Évoquant autant Faust que Le Portrait de Dorian Gray, le Christine de Carpenter se consacre surtout au séminal du texte de Stephen King (un roman jugé souvent mineur et pris avec une condescendance dont on pourrait débattre... ailleurs). Il se montre de la sorte fort généreux - surtout lors de l'introduction toute en évocations testostéronées (le langage explicite fut à l'époque pointé par les ligues de vertu!) - en obsessions salaces… pour s'achever dans un « coït » rien moins que destructeur (et ouvertement sodomite).
L'installant définitivement dans le cadre, les modus et les motifs du teen movie ayant désormais cours à l'époque, l'oeuvre (qui s'ouvre rien moins que comme un Porky's de plus !) confirme toutefois tôt l'impression littéraire que Christine répondait masculinement déjà à Carrie le livre (premier titre publié de King), en répondant à Carrie le film (chef d'oeuvre - tout autant de fluides et de feu - de Brian dePalma).

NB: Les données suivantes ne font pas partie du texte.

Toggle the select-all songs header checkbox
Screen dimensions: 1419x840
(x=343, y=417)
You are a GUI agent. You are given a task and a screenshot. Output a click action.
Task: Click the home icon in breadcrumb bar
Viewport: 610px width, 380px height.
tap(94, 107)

Douloureux et conflictuels, les deux scripts travaillent en effet les mêmes frustrations, exposent les mêmes détresses, orchestrent des humiliations analogues... et courent vers une même catastrophique issue.
L'adaptation de Carpenter semble en outre s'inspirer autant des mots du bigleux de Bangor que de ceux de J.G.Ballard, lorsque celui-ci rédigea Crash (ultérieurement porté à l'écran par Cronenberg)* avec qui il partage la déviante jouissance des tôles froissées (la première reconstruction de Christine se fait d'ailleurs dans le film au son d'un standard des Viscounts habituellement proposé en « habillage » sonore des séquences de strip-tease !) mais aussi l'évidence orgasmique de la collision/pénétration.
Peu reconnu dans la geste du réalisateur (le film est une commande opportuniste de la Columbia**), Christine creuse tout de même le sillon du Mal Carpenterien et demeure pourtant d'une rare acuité et d'une parfaite contemporanéité, qui le font ne pas subir (à l'égal diabolique de sa Plymouth Fury 58 régénérante) les outrages du temps .
Ce à quoi tous les titres de Big John - qu'on chérit par ailleurs ! - ne peuvent sans doute pas prétendre.
* de manière générale (mais le teenie en moins),
Christine est d'ailleurs l'un des films de Carpenter
le plus Cronenbergien (avec The Thing ?).
** droits achetés avant même la rédaction du roman
pour un pari sans grand risque vu le bankable de King alors.